LISTED RECORDS START

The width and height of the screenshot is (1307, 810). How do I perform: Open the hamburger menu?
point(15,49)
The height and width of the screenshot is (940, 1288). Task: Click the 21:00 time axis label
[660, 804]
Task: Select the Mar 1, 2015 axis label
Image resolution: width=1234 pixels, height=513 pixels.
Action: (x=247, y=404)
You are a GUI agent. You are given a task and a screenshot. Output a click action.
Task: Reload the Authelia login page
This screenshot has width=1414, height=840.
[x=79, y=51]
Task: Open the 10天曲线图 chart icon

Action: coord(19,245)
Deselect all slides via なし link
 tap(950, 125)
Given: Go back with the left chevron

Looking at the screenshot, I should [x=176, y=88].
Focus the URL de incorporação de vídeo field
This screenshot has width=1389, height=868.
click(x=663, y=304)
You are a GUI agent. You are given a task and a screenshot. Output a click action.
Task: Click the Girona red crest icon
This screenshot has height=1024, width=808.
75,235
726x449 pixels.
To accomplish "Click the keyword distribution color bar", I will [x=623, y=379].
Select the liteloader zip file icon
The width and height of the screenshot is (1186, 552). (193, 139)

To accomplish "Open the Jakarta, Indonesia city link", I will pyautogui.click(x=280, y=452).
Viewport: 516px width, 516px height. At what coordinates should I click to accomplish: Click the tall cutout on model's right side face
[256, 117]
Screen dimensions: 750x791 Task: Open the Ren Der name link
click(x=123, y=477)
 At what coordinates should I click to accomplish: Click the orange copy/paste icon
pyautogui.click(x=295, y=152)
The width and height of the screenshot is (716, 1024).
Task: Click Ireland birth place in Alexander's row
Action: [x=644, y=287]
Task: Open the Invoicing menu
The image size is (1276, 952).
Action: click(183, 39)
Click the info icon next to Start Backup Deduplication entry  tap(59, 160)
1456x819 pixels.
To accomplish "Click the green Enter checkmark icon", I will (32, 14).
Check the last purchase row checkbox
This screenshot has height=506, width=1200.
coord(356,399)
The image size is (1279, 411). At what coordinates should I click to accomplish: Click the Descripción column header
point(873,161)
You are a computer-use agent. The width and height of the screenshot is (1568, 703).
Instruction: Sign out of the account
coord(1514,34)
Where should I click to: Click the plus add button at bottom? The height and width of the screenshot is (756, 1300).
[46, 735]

LISTED RECORDS END

Retype every entry, keeping each character as it was.

EXPECTED ANSWER =
The width and height of the screenshot is (1307, 810). How do I perform: Open the hamburger menu?
point(15,49)
The height and width of the screenshot is (940, 1288). Task: Click the 21:00 time axis label
[660, 804]
Task: Select the Mar 1, 2015 axis label
Image resolution: width=1234 pixels, height=513 pixels.
Action: (x=247, y=404)
You are a GUI agent. You are given a task and a screenshot. Output a click action.
Task: Reload the Authelia login page
This screenshot has width=1414, height=840.
[x=79, y=51]
Task: Open the 10天曲线图 chart icon

Action: coord(19,245)
Deselect all slides via なし link
 tap(950, 125)
Given: Go back with the left chevron

Looking at the screenshot, I should [x=176, y=88].
Focus the URL de incorporação de vídeo field
This screenshot has width=1389, height=868.
click(x=663, y=304)
You are a GUI agent. You are given a task and a screenshot. Output a click action.
Task: Click the Girona red crest icon
This screenshot has height=1024, width=808.
75,235
726x449 pixels.
To accomplish "Click the keyword distribution color bar", I will [x=623, y=379].
Select the liteloader zip file icon
The width and height of the screenshot is (1186, 552). (193, 139)

To accomplish "Open the Jakarta, Indonesia city link", I will pyautogui.click(x=280, y=452).
Viewport: 516px width, 516px height. At what coordinates should I click to accomplish: Click the tall cutout on model's right side face
[256, 117]
Screen dimensions: 750x791 Task: Open the Ren Der name link
click(x=123, y=477)
 At what coordinates should I click to accomplish: Click the orange copy/paste icon
pyautogui.click(x=295, y=152)
The width and height of the screenshot is (716, 1024).
Task: Click Ireland birth place in Alexander's row
Action: [x=644, y=287]
Task: Open the Invoicing menu
The image size is (1276, 952).
Action: click(183, 39)
Click the info icon next to Start Backup Deduplication entry  tap(59, 160)
1456x819 pixels.
To accomplish "Click the green Enter checkmark icon", I will (32, 14).
Check the last purchase row checkbox
This screenshot has height=506, width=1200.
coord(356,399)
The image size is (1279, 411). At what coordinates should I click to accomplish: Click the Descripción column header
point(873,161)
You are a computer-use agent. The width and height of the screenshot is (1568, 703).
Instruction: Sign out of the account
coord(1514,34)
Where should I click to: Click the plus add button at bottom? The height and width of the screenshot is (756, 1300).
[46, 735]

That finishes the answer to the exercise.